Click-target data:

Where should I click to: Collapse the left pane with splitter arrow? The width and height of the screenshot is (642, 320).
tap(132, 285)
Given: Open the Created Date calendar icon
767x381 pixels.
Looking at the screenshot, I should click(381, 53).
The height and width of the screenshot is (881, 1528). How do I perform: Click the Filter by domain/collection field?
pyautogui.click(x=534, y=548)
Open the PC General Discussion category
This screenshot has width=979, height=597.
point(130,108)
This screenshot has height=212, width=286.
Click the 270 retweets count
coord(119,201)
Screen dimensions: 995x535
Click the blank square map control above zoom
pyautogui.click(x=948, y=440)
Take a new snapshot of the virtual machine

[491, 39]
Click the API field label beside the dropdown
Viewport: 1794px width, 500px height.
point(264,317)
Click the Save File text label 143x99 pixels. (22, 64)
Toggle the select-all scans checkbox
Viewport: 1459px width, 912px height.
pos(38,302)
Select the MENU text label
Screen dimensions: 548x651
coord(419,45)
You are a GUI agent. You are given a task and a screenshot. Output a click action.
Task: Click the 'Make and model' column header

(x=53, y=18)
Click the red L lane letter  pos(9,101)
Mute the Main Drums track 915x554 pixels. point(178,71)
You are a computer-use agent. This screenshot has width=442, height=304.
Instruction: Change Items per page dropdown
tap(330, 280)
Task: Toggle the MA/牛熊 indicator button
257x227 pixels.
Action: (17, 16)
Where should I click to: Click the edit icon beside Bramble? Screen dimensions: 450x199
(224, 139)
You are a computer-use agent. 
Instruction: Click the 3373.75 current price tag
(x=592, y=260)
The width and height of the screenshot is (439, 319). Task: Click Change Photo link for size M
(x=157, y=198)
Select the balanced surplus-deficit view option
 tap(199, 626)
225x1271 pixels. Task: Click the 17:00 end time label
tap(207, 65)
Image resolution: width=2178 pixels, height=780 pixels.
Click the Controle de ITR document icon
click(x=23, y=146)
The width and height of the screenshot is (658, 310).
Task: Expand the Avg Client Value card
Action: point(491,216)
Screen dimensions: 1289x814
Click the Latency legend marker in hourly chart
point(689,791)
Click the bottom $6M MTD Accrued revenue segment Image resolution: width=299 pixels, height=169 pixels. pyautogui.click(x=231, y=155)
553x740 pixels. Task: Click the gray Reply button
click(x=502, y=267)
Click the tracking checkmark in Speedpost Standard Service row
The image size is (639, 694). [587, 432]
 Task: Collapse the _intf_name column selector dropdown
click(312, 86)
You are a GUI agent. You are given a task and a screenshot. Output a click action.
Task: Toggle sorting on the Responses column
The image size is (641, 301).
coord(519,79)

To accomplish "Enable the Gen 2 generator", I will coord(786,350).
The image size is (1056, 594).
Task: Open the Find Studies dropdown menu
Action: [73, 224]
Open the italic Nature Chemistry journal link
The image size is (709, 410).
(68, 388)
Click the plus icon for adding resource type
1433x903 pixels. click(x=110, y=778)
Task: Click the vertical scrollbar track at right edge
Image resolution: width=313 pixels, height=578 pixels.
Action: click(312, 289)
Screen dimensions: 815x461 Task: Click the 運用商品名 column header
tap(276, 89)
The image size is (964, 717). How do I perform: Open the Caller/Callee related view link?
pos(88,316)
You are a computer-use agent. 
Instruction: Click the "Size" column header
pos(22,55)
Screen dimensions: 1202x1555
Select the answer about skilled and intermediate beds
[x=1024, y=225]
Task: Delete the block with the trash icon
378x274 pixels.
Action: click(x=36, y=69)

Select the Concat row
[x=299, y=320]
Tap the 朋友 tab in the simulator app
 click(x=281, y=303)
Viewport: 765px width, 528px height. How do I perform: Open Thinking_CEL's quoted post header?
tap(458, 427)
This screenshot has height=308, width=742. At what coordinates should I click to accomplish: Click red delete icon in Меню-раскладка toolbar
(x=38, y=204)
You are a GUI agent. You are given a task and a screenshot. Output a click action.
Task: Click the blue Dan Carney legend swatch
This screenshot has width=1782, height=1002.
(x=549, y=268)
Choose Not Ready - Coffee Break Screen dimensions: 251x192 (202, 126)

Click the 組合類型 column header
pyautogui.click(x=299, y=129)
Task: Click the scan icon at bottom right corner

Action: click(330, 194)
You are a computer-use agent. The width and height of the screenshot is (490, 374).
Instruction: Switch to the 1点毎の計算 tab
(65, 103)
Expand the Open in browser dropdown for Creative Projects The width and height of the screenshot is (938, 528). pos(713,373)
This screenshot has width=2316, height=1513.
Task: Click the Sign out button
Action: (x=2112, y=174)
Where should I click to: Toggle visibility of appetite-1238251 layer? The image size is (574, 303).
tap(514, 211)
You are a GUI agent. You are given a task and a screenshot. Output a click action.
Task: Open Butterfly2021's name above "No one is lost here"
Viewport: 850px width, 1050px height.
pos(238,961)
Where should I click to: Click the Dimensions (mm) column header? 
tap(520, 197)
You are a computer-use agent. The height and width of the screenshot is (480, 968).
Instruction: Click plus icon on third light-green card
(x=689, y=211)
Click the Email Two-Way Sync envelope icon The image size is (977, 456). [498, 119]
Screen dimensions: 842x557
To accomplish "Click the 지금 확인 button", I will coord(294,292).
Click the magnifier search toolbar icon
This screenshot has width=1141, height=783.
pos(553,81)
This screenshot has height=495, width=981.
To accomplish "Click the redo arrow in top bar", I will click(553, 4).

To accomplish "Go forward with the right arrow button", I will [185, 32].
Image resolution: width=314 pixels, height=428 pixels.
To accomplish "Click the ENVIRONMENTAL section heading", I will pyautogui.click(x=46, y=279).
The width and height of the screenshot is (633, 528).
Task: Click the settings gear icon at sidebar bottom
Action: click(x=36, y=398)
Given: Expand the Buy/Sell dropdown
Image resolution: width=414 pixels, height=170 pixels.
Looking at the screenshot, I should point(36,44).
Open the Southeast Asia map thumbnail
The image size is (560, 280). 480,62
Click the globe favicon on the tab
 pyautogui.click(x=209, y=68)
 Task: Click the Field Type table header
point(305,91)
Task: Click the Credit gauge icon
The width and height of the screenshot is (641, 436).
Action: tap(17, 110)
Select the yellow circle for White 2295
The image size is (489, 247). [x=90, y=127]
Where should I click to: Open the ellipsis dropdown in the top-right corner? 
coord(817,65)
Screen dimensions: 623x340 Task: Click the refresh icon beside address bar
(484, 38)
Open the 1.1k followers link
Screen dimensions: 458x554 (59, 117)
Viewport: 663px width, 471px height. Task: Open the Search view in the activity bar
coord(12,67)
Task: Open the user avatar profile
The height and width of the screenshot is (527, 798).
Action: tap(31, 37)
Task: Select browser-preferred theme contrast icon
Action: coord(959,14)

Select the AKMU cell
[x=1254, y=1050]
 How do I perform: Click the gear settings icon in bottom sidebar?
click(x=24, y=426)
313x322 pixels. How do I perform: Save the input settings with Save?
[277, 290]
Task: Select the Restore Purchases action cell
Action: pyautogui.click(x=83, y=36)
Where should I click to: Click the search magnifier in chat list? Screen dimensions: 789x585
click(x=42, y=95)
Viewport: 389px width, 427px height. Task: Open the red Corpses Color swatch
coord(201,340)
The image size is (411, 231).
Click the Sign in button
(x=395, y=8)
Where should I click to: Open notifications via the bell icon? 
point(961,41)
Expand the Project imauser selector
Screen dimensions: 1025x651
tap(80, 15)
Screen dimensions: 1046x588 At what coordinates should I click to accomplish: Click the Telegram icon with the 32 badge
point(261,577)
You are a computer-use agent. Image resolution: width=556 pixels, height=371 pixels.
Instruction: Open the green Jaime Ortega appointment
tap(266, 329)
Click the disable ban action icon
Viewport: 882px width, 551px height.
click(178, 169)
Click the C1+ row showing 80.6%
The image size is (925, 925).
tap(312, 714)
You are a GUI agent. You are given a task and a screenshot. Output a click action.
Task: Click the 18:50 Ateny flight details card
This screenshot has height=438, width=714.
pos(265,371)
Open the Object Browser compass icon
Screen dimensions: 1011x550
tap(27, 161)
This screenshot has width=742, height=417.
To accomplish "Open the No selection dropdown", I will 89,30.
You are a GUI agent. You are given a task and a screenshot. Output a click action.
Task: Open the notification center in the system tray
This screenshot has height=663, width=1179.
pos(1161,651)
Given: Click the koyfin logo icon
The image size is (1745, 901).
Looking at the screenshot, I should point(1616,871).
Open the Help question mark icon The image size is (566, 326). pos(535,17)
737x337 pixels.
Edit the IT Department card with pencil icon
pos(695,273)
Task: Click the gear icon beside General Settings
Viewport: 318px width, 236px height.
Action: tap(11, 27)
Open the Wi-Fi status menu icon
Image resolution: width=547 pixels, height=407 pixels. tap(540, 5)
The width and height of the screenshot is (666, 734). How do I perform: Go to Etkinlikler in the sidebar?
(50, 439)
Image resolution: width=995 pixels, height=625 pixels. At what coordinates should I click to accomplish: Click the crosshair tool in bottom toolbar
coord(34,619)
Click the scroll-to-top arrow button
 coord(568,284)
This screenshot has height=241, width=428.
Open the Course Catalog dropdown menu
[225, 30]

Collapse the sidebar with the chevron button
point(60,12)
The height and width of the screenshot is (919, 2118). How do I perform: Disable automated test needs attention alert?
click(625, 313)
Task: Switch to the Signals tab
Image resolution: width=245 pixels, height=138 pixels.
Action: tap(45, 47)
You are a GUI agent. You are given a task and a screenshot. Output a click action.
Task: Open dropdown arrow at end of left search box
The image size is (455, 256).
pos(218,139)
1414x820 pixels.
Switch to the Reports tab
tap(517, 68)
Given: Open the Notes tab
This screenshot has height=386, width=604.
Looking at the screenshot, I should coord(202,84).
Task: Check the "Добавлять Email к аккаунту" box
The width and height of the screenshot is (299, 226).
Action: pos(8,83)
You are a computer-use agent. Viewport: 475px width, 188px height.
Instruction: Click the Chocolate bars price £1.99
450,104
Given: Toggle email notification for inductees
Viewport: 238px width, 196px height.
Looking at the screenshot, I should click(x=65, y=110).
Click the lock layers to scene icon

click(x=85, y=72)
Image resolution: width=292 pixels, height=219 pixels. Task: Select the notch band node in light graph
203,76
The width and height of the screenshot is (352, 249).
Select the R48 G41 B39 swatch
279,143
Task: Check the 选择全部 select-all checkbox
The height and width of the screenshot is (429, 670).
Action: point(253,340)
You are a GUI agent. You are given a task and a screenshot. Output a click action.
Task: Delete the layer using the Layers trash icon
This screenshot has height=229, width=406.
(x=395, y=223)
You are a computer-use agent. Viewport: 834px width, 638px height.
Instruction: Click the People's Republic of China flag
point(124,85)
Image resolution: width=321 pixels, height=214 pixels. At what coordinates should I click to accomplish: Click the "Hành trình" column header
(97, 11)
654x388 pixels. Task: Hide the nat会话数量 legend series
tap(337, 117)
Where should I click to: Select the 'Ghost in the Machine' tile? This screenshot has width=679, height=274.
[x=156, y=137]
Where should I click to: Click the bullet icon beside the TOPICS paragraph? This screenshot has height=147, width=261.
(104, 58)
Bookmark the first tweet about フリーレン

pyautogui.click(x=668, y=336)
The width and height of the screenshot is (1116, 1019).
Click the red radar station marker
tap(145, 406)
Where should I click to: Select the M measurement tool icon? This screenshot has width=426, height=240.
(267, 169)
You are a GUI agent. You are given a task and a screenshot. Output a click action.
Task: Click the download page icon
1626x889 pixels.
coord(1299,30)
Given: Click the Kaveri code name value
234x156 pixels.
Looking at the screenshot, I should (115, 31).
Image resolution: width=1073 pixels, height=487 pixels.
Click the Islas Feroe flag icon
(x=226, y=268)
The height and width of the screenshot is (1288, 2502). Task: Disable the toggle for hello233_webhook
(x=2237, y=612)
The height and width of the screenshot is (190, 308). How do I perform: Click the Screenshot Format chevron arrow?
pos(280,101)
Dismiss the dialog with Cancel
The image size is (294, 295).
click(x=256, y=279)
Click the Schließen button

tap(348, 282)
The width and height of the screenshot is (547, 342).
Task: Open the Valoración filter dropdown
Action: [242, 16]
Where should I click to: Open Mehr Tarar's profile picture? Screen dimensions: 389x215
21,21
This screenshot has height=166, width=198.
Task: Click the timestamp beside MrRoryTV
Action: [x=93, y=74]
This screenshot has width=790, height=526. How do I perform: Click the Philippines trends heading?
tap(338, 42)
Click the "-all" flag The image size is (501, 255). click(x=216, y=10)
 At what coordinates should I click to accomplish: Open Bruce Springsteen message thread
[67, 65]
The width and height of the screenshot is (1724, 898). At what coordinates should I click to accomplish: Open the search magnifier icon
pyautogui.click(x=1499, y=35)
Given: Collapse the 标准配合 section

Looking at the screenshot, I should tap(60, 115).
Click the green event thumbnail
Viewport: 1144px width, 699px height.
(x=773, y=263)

_WORK TO COMPLETE_:
Which lines of the listing contain the string "bottom"? Show each of them in full, matching case exactly.

_IN RESPONSE_:
Click the bottom $6M MTD Accrued revenue segment Image resolution: width=299 pixels, height=169 pixels. pyautogui.click(x=231, y=155)
Task: Click the scan icon at bottom right corner
Task: Click the settings gear icon at sidebar bottom
 How do I perform: Click the gear settings icon in bottom sidebar?
Image resolution: width=995 pixels, height=625 pixels. At what coordinates should I click to accomplish: Click the crosshair tool in bottom toolbar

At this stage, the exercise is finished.